Docker resources allocated:
CPUs: 8
Mem: 12GB

I can see that 100% of the CPU and 4GB of memory are currently being used in Docker.

Stdout

[Wed Jun 15 06:41:36 2022]
rule run_inference:
    input: work/sub-001/anat/sub-001_hemi-R_space-corobl_desc-preproc_T1w.nii.gz, /opt/hippunfold_cache/trained_model.3d_fullres.Task101_hcp1200_T1w.nnUNetTrainerV2.model_best.tar
    output: work/sub-001/anat/sub-001_hemi-R_space-corobl_desc-nnunet_dseg.nii.gz
    log: logs/sub-001/sub-001_hemi-R_space-corobl_nnunet.txt
    jobid: 76
    wildcards: subject=001, hemi=R
    threads: 8
    resources: tmpdir=/tmp, gpus=0, mem_mb=16000, time=60

mkdir -p tempmodel tempimg templbl && cp work/sub-001/anat/sub-001_hemi-R_space-corobl_desc-preproc_T1w.nii.gz tempimg/temp_0000.nii.gz && tar -xf /opt/hippunfold_cache/trained_model.3d_fullres.Task101_hcp1200_T1w.nnUNetTrainerV2.model_best.tar -C tempmodel && export RESULTS_FOLDER=tempmodel && export nnUNet_n_proc_DA=8 && nnUNet_predict -i tempimg -o templbl -t Task101_hcp1200_T1w -chk model_best --disable_tta &> logs/sub-001/sub-001_hemi-R_space-corobl_nnunet.txt && cp templbl/temp.nii.gz work/sub-001/anat/sub-001_hemi-R_space-corobl_desc-nnunet_dseg.nii.gz
mkdir -p tempmodel tempimg templbl && cp work/sub-001/anat/sub-001_hemi-R_space-corobl_desc-preproc_T1w.nii.gz tempimg/temp_0000.nii.gz && tar -xf /opt/hippunfold_cache/trained_model.3d_fullres.Task101_hcp1200_T1w.nnUNetTrainerV2.model_best.tar -C tempmodel && export RESULTS_FOLDER=tempmodel && export nnUNet_n_proc_DA=8 && nnUNet_predict -i tempimg -o templbl -t Task101_hcp1200_T1w -chk model_best --disable_tta &> logs/sub-001/sub-001_hemi-R_space-corobl_nnunet.txt && cp templbl/temp.nii.gz work/sub-001/anat/sub-001_hemi-R_space-corobl_desc-nnunet_dseg.nii.gz

Ali Khan · Answer 1 · Mon Jun 20 2022 23:58:09 GMT+0800 (China Standard Time)

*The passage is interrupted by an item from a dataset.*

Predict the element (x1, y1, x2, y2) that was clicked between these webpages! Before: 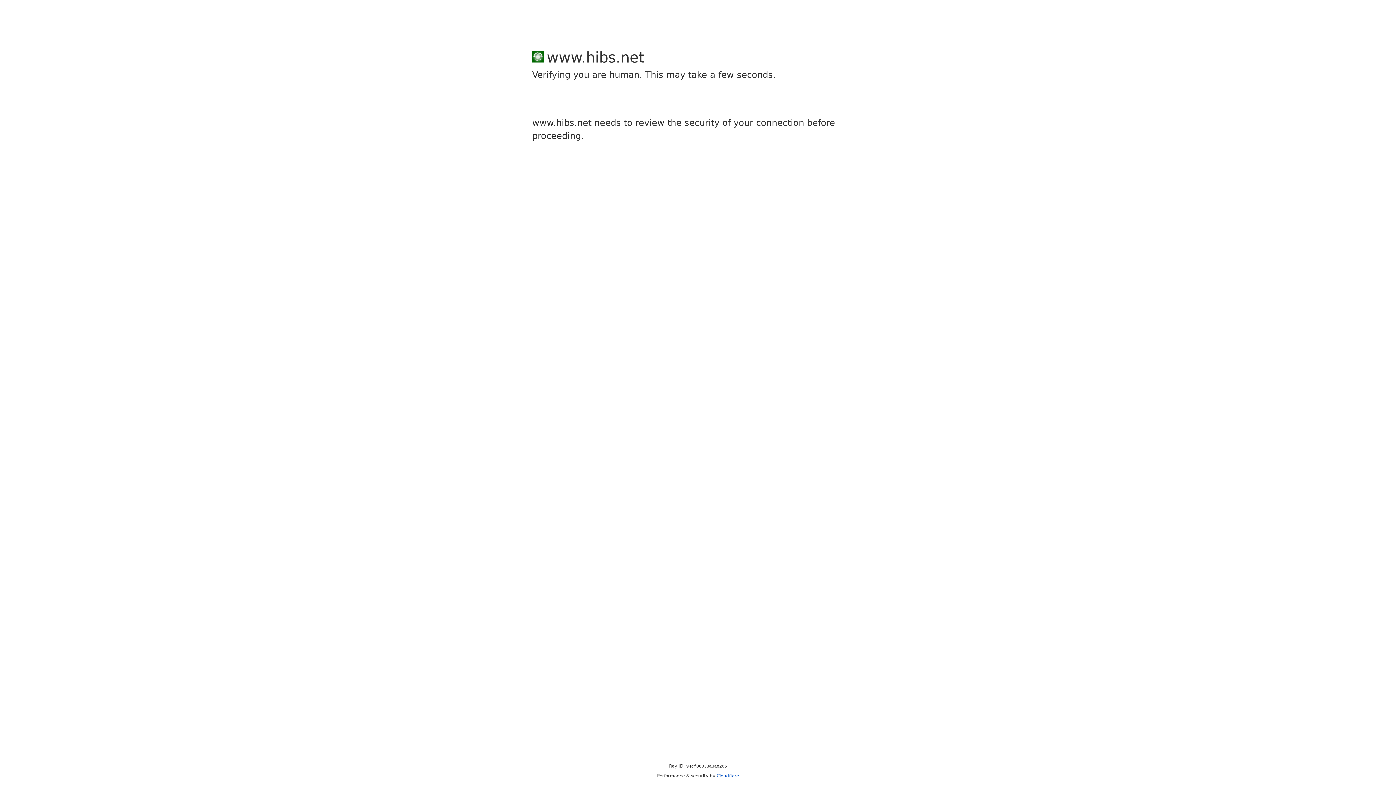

Sorry for the late reply (was on holiday at the time, and now at OHBM) - that certainly sounds strange -- the fact that you get no log output in logs/sub-001/sub-001_hemi-R_space-corobl_nnunet.txt seems to suggest there might be an issue in the shell commands leading up to the actual nnUNet_predict call, i.e. somewhere in:

mkdir -p tempmodel tempimg templbl && cp work/sub-001/anat/sub-001_hemi-R_space-corobl_desc-preproc_T1w.nii.gz tempimg/temp_0000.nii.gz &&
tar -xf /opt/hippunfold_cache/trained_model.3d_fullres.Task101_hcp1200_T1w.nnUNetTrainerV2.model_best.tar -C tempmodel

I'm going to try to reproduce your error as I have a M1 mac too, but haven't really been using it for hippunfold.

OliverWarrington · Answer 2 · Fri Jun 24 2022 16:01:12 GMT+0800 (China Standard Time)

No problem! Thanks for looking into it. Just to confirm, it never finished running.

Ali Khan · Answer 3 · Tue Jun 28 2022 20:47:15 GMT+0800 (China Standard Time)

Ok had a chance to try running it myself on my apple M1.

It is really slow (seems to be at least 10x slower, just based on the how long it takes to run the first several rules), but it seems that is to be expected since it is an amd64 container (and running in emulated mode). The inference step is the most demanding one, and so that may just be consuming more cpu and memory than is available.

So until we get a chance to build a new container with arm64 architecture, I would say apple M1 is unsupported for hippunfold. Sorry!

Another alternative (if you don't have access to any other intel-based system) is to use CBRAIN. We have hippunfold 1.0.0 set-up there, if you sign up for an account you should be able to run it through the web-based ui there.
https://portal.cbrain.mcgill.ca

OliverWarrington · Answer 4 · Fri Jul 29 2022 17:36:27 GMT+0800 (China Standard Time)

No problem! Look forward to trying whenever a new arm container is available.

Thanks for checking this out. I can leave this open for other's with apple M1 to see or feel free to close.